What you do is, if possible, you take a couple of guys with a mattress, and use it to back them into a corner and restrain them (without too much risk of anyone getting badly hurt) until the ambulance arrived. Alternatively, you get together your four biggest guys, assign them each a limb, and all leap in at once. The goal is for each guy to grab his assigned limb (and make sure each knows which limb they are aiming for beforehand) and hold on.

Pretty straightforward, eh? And nothing requiring extra equipment.

Obviously the police manual doesn't have this section. And I KNOW police don't have even basic first aid training (which is absurd) because one day when we were the first on the scene of a single-vehicle accident, when a cop finally happened by (there is kind of a story to how long the ambulance took to get to us but the TL;DR version is OVER A FUCKING HOUR, in ABBOTSFORD, on the fucking FREEWAY) I wanted to pass off to the professional, but she wouldn't let me because they don't get any first aid training. Also, they don't even have a tank of oxygen in their trunks.
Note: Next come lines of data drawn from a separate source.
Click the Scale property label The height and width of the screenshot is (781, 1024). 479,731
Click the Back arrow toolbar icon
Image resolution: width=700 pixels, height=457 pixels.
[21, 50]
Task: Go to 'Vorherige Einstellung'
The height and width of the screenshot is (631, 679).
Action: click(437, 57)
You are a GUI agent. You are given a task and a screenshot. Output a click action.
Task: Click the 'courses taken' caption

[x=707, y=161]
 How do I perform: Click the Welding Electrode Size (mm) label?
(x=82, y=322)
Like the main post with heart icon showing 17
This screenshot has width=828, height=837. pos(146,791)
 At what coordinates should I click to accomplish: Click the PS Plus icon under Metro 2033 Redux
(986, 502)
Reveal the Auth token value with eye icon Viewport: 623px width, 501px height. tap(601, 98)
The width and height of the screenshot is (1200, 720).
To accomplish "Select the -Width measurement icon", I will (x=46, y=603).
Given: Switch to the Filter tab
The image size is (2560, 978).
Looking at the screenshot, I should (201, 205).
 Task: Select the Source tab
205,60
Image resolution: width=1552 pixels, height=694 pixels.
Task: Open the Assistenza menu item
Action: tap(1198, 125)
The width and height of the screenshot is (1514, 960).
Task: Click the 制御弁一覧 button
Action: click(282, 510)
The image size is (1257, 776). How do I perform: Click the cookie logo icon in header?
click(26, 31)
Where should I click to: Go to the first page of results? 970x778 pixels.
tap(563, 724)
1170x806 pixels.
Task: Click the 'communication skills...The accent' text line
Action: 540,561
Date: 2013-09-03 03:29 pm (UTC)
From: [identity profile] kryss-labryn.livejournal.com
I remember when TASERs first came out. The idea was that here was something that, while dangerous and carrying an inherent risk for being deadly, were not necessarily always deadly, as opposed to their guns, which pretty much are. And the idea was that, in situations where the police must use guns, the TASERs provided a potentially less-deadly alternative.

And that was when they were supposed to be used; as an alternative to deadly force, and only to deadly force. They were never intended to be used as a more-convenient way of subduing someone. They certainly weren't meant to be used repeatedly, or on, say, fourteen-year-old girls who already were on the ground with three full-grown cops restraining her (as happened in Prince George, BC, a few years ago but I'm willing to bet that didn't go national, especially as the girl--luckily--survived), or people who were already shot and dying. And then we wouldn't have to have TASER and reporters looking into if the devices were faulty, because they are only supposed to be used when the alternative is pretty much 100% fatal.



And do you know, when I was a kid, we had a cop (this would have been RCMP) come into our school, probably around Grade One or Two, and one of the questions someone asked him (and the only one I still remember) was, "How many times have you fired your gun?" And the answer was, almost forty years ago, "Never."

He'd been a cop for years, and he'd only even drawn it once or twice. He said real life wasn't like the shoot-outs you saw on TV, and that pulling a gun was a serious thing to do, and if he even ever took it out of his holster he had to fill out a lot of paperwork to explain why.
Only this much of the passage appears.